La question est donc de savoir si les autorités européennes et nationales ont la capacité technique, logistique et humaine pour détecter la présence de ce saumon. Sur le site de l’Union européenne qui relate les différentes méthodes de détection des variétés transgéniques [6], nous n’avons rien trouvé qui permette d’affirmer que nous savons détecter ce saumon. Interrogé par Inf’OGM, Hendrik Emons, du Joint Research Center (JRC) nous précise : « Le laboratoire de référence pour l’Union européenne sur les aliments génétiquement modifiés (European Union Reference Laboratory for GM Food and Feed – EURL GMFF) et le Réseau européen des laboratoires en charge des OGM (ENGL) ont discuté de cette question et l’un des membres de l’ENGL a pu développer et publier une méthode de détection correspondante (Debode et al., Food Analytical Methods (2018) 1 : 2396). Avec cette méthode, les laboratoires de contrôle de l’UE sont en mesure de détecter la présence de ce saumon génétiquement modifié. Malheureusement, la société américaine qui produit ce saumon génétiquement modifié n’a jamais fourni d’échantillons de leur produit à l’EURL GMFF, malgré plusieurs demandes. Par conséquent, nous n’avons pas pu valider ni publier de méthode de détection sur notre site Web ».

Dans le compte-rendu de la 28° plénière de l’ENGL, qui s’est tenue en 2017, il est écrit également : « La DG SANTE a également indiqué qu’une méthode de détection du saumon génétiquement modifié avait été fournie par AquaBounty mais sans matériel de référence ni échantillon de contrôle positif ». Et plus loin : « Le laboratoire CRA-W (Centre wallon de recherches agronomiques) a mis au point deux méthodes pour détecter les séquences transgéniques de saumon GM. Les méthodes ont d’abord été testées sur l’ADN plasmidique, car aucun ADN génomique réel ou contrôle positif n’était disponible. Les méthodes ont ensuite été vérifiées en 2017 par le ministère allemand de la protection des consommateurs et de la sécurité alimentaire (BVL, Bundesamt für Verbraucherschutz und Lebensmittelsicherheit) sur l’ADN génomique fourni par AquaBounty. Une seule des deux méthodes a correctement fonctionné sur les échantillons d’ADN génétiquement modifiés testés. AquaBounty a soumis une méthode de détection à la Food and Drug Administration (FDA) et à la DG SANTE, mais aucune information n’est publiquement disponible, cette méthode étant couverte par un accord de confidentialité. (…) Les laboratoires allemands ont obtenu de la société des quantités limitées d’ADN génomique de saumon génétiquement modifié, mais le matériel est couvert par un accord de transfert de matériel (Material Transfer Agreement, MTA).

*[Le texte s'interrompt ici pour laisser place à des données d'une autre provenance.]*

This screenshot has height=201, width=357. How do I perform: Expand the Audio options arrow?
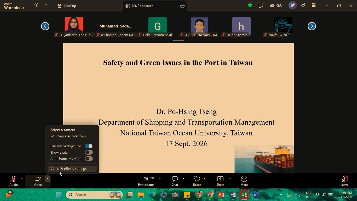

Le CRA-W a annoncé qu’un plasmide avait été mis au point pour servir de contrôle et a proposé de partager des informations sur la détection et les contrôles du saumon génétiquement modifié avec d’autres membres de l’ENGL ».

Il existe aussi des kits de détection mis en vente par des entreprises comme Eurofins [7] ou Identificabio [8] mais leur fiabilité n’est pas garantie, puisqu’il n’y a pas eu de tests inter-laboratoires publiés.

Faire confiance au Canada ?

Mais au-delà des considérations techniques, tout porte à croire que dans un premier temps, ce saumon ne se retrouvera pas dans nos assiettes. En effet, le CETA n’apporte quasiment aucun avantage en termes de prix. Avec cet accord, le droit de douane européen sur le saumon passe en effet de 2% à 0%. Et d’après le site des Décodeurs mis en place par la Commission européenne, « paradoxalement, ce saumon transgénique est vendu plus cher que le saumon conventionnel, car il est présenté comme plus “durable”, dans la mesure où il pèse moins sur les ressources naturelles en se développant plus vite  » [9]. Enfin, entre 2014 et 2016, l’UE a importé très peu de saumon de cette espèce, à savoir le saumon Atlantique (Salmo salar). Ce sont les autres espèces qui sont importées. Si ce poisson était amené à être commercialisé en Europe, il serait soumis à des contrôles, car ceux-ci « ne dépendent pas des accords commerciaux conclus par l’UE », ajoute la Commission européenne. Ces contrôles sont effectués «  au départ  », « à la frontière » et « sur le marché  », détaille-t-elle encore, indiquant ainsi qu’elle fait confiance au Canada pour contrôler ses exportations vers l’Europe.